Ingredients:

  • 4 cups Whole Milk (Full Fat)
  • ¾ cup Fine Yellow Cornmeal
  • 4 Tbsp Unsalted Butter, cubed
  • ¾ cup Dark or Blackstrap Molasses
  • ¼ cup Packed Light Brown Sugar
  • 1 Large Egg, lightly beaten
  • ½ tsp Fine Sea Salt
  • 1 tsp Ground Cinnamon
  • 1 tsp Ground Ginger
  • ½ tsp Freshly Grated Nutmeg
  • ¼ tsp Ground Cloves (Optional)

Instructions:

  1. Preheat oven to a very low temperature: 300°F (150°C). Grease an 8x8 inch or 2-quart baking dish generously with butter.
  2. In a small bowl, whisk the cornmeal with ¼ cup (60 ml) of the cold milk until lump-free (this is the slurry). Set aside.

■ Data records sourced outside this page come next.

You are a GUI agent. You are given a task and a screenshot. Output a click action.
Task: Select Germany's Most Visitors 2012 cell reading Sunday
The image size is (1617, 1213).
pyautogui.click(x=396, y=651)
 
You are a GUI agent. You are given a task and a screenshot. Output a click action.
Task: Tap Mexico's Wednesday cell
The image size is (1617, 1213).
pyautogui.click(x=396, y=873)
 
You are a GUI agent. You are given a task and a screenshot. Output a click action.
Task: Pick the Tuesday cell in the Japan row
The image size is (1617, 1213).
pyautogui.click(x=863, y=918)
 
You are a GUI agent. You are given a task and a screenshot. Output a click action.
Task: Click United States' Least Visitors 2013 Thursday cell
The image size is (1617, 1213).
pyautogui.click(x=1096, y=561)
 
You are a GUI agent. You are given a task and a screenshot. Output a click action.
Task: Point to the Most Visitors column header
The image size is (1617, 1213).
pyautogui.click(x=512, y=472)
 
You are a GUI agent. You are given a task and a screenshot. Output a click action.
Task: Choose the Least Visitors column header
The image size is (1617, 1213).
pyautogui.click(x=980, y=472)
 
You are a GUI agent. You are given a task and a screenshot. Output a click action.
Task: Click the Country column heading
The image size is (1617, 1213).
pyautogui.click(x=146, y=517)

  3. Pour the remaining 3 ¾ cups (890 ml) of milk into a heavy-bottomed saucepan. Bring to a bare simmer over medium heat. Do not boil. Once tiny bubbles form around the edge, remove from heat and stir in the cubed butter until melted.

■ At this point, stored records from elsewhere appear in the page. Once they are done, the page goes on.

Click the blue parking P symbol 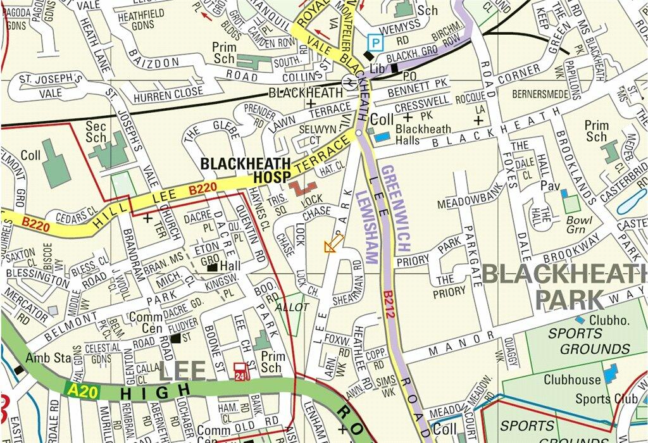376,43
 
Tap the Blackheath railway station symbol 347,82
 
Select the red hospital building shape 303,188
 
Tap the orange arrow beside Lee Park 334,242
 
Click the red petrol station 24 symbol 240,371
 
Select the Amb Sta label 48,358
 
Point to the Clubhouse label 572,380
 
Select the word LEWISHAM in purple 366,227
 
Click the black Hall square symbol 212,268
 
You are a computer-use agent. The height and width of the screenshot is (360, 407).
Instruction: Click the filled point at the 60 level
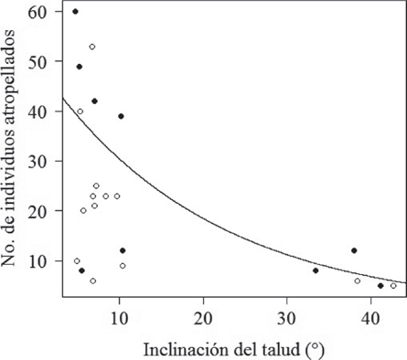point(75,12)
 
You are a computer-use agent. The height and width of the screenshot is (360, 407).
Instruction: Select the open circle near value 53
point(92,47)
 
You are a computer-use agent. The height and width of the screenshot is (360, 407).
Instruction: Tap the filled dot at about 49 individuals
point(80,67)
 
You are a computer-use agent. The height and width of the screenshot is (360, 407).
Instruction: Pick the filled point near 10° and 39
point(121,116)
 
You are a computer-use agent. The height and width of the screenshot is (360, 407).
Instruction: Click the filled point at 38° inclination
point(354,250)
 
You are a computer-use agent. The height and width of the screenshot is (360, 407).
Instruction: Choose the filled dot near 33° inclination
point(316,270)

  4. Slowly stream the cornmeal slurry into the hot milk mixture while whisking vigorously to prevent lumps.
  5. Return the saucepan to medium-low heat. Cook, stirring frequently (scraping the bottom!), for 5 to 7 minutes until the mixture thickens into a heavy porridge consistency that coats the back of a spoon.
  6. Remove the pan from the heat. Stir in the molasses, brown sugar, salt, cinnamon, ginger, nutmeg, and cloves (if using) until fully combined.
  7. Whisk the single large egg lightly. Scoop about ½ cup of the hot pudding mixture into the egg bowl while whisking constantly. This tempering step prevents the egg from scrambling.
  8. Pour the tempered egg mixture back into the main Indian Pudding base and whisk quickly until smooth.
  9. Pour the complete pudding batter into the prepared baking dish and place it carefully in the centre rack of the preheated oven.
  10. Bake for 1 hour 45 minutes to 2 hours. The pudding is done when the top crust has set and cracked slightly, the colour is deep brown, and the centre is still softly wobbly.
  11. Remove from the oven and allow the Indian Pudding to rest for at least 15 minutes before serving warm, preferably with vanilla ice cream.